First, you can create your own iterators as separate components which are easier to develop and test.
Secondly, more complex problems can be solved. Specially if there are memory constraints.
You can make source or target as generator, as an
instance implementing Iterate
or IteratorAggregate interface or use
Sandard PHP Library (SPL) iterators.
Thirdly, it allows creating components which do not do any job in constructor. This is convenient when using dependency injection or declarative programming.

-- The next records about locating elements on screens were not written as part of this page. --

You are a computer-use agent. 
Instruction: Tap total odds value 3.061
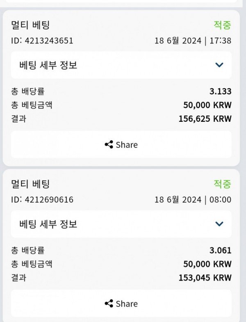point(221,250)
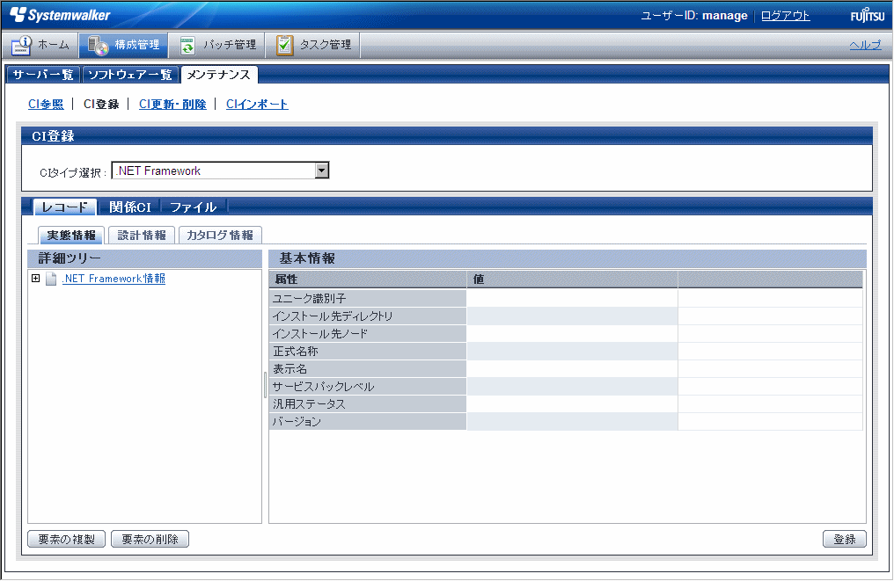Switch to the サーバ一覧 tab
The image size is (894, 581).
(43, 75)
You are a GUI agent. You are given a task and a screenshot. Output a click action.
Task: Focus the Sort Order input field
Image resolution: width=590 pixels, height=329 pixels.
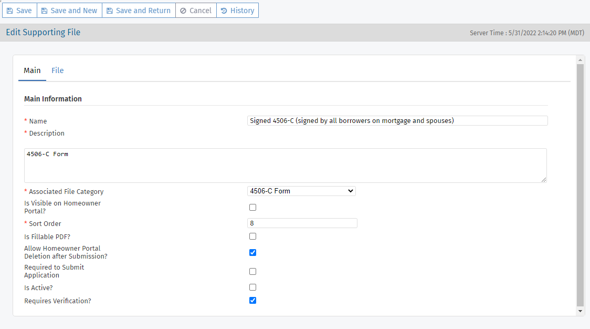[302, 223]

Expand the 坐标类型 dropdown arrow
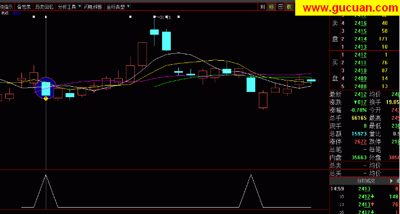[128, 6]
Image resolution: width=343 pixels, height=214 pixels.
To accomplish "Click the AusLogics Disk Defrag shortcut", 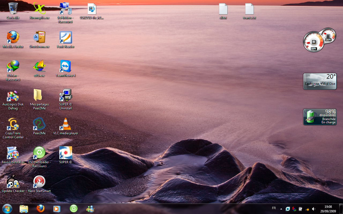I will click(13, 95).

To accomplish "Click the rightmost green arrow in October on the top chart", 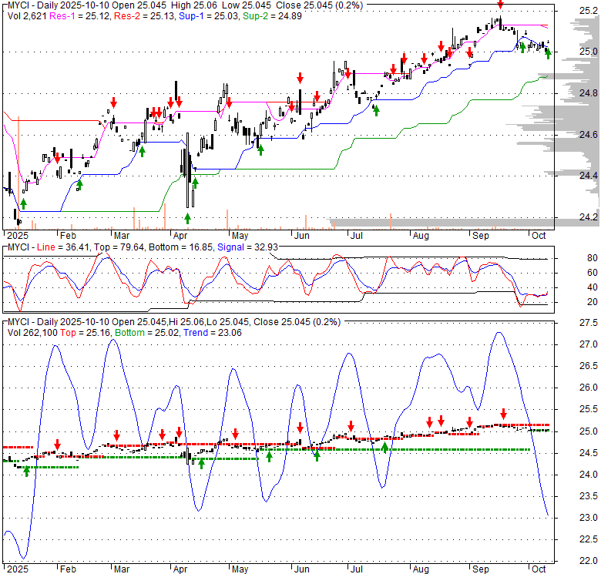I will click(548, 52).
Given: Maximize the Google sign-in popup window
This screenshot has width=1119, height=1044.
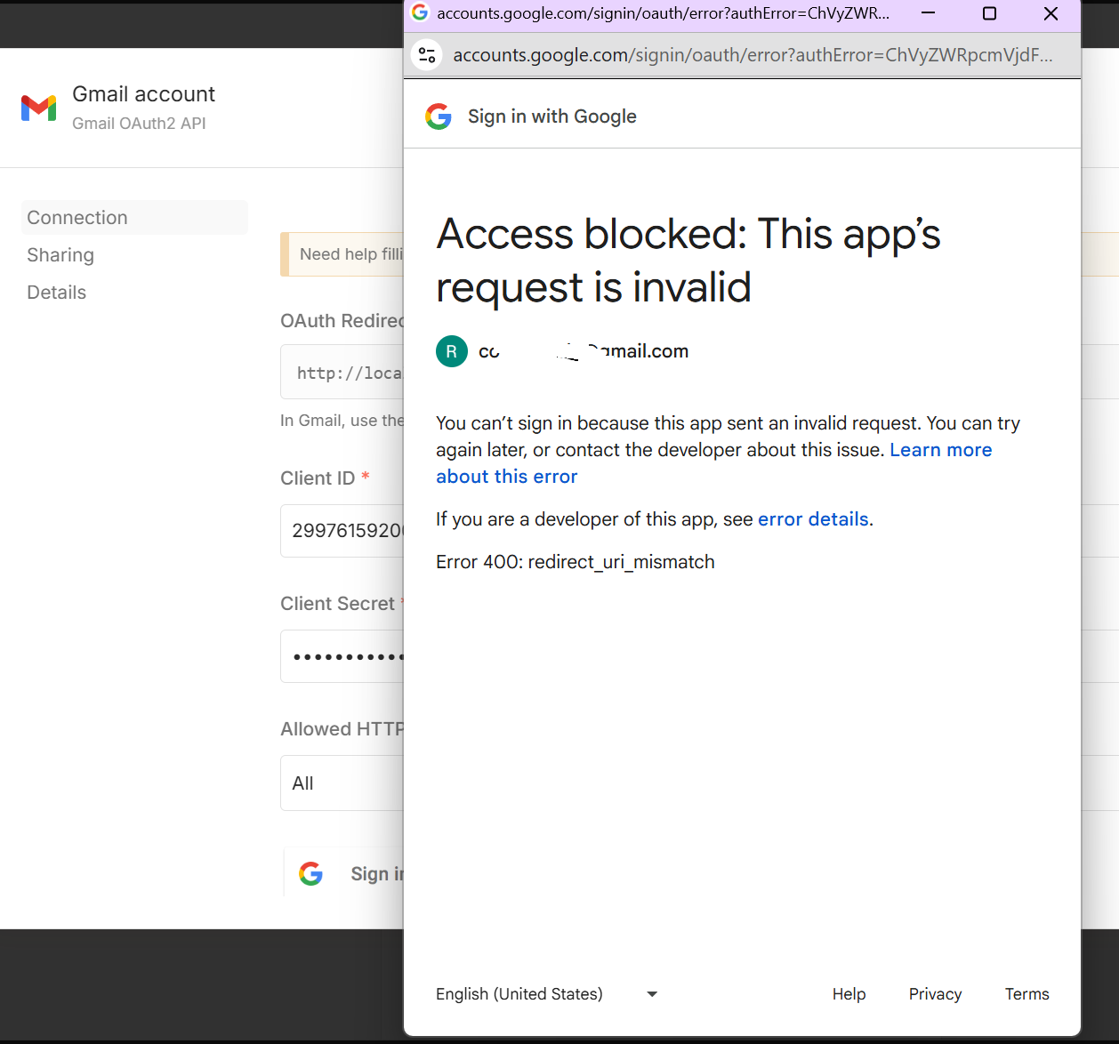Looking at the screenshot, I should pyautogui.click(x=989, y=13).
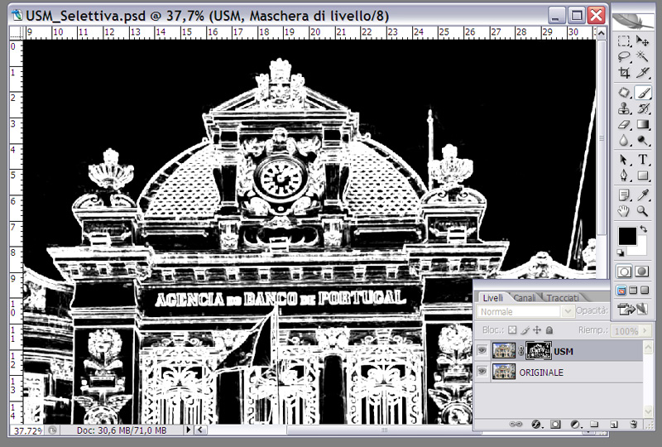Switch to the Canali tab
The image size is (662, 447).
[x=525, y=297]
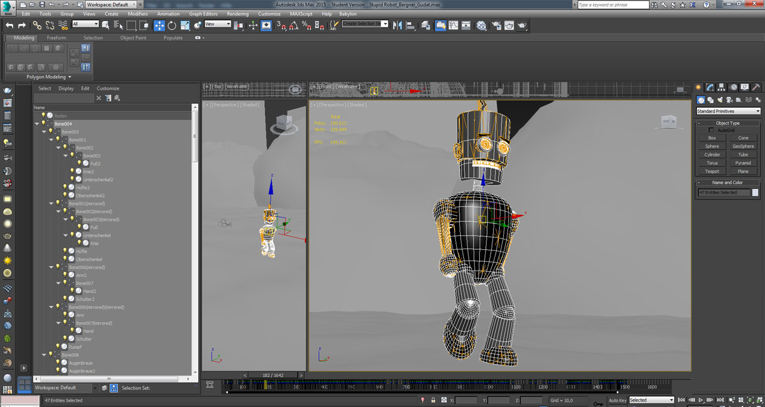Click the GeoSphere primitive button

pos(743,146)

$ git clone git@github.com:raigu/ordered-lists-sync.git
$ cd ordered-lists-sync
$ composer install
$ composer test
$ composer coverage
Algorithm works same way like we use dictionary. If all words are ordered, then we know exactly where some word should be. If we have two dictionaries and start to compare them word by word from start, then we can detect added or removed words.
Example (V
denotes current position of the iterator):
V
Source: A, B, D
V
Target: B, C, D
A < B => if source is before target, then this means that value is missing in target. If there would be an A in target, then it should be here before B. But it is not. Therefore, it is missing and should be added. Add A and move source cursor:
V
Source: A, B, D
V
Target: B, C, D
B = B => if the source and target are equal, then they are sync. Move both cursors.
V
Source: A, B, D
V
Target: B, C, D
D > C => if source is after the target, then this means that value has been removed from source. Therefore, remove C and move the cursor forward:
V
Source: A, B, D
V
Target: B, C, D
D = D => they are in sync. Move both cursors.